Uno spaccato dell’Italia degli anni 80 dove i ragazzi giravano con i giubbini dalle spalle a mò di corazza e lo stereo appoggiato alle orecchie.
Anni in cui Milano era la metropoli dove si scontravano gang di ragazzi del nord con quelle di ragazzi provenienti dal sud in cerca di lavoro.
In questa atmosfera, gioiosa e serena, si snoda il film, accusato a torto di essere vetusto, divertente e scanzonato.
Due protagonisti: Felice, interpretato da Diego Abatantuono, primogenito di cinque figli che vive alla periferia di Rho con i fratelli di cui si sente figura paterna e dominante.

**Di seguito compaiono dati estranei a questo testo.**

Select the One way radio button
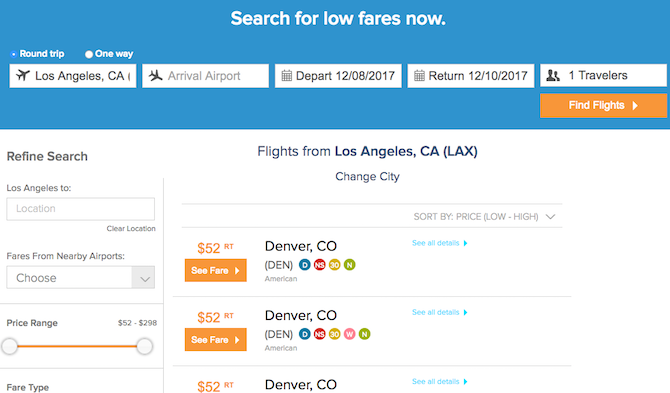This screenshot has width=670, height=393. [x=89, y=54]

Convinto di essere un don Giovanni dal magnetismo irresistibile e la parlata degna del traduttore della stele di Rosetta, è da sempre in lotta con il milanese Romeo, un belloccio con la stessa convinzione dell’avversario.
Nemici, ma come spesso accade, più simili di quanto si pensi.

E come poteva non esserci una bella sorpresa in quella che sembra una faida moderna e un’ po’ grottesca tra Capuleti e Montecchi?
Giulietta, la sorella di Felice, conosce Romeo e se ne innamora, ricambiata.
I due cercano, in ogni modo, di difendere il loro amore senza non pochi problemi.

Commedia romantica e irriverente, simbolo degli anni ottanta che racconta, in modo divertente e leggero, i sogni e le aspirazioni di tanti ragazzi.
Non sicuramente un prodotto impegnato, ma degno di nota per l’interpretazione sempre sopra le righe di Abatantuono.
Mai scontato, sempre canzonatorio e vernacolare.
Da capire, qualche volta, con il traduttore sottomano.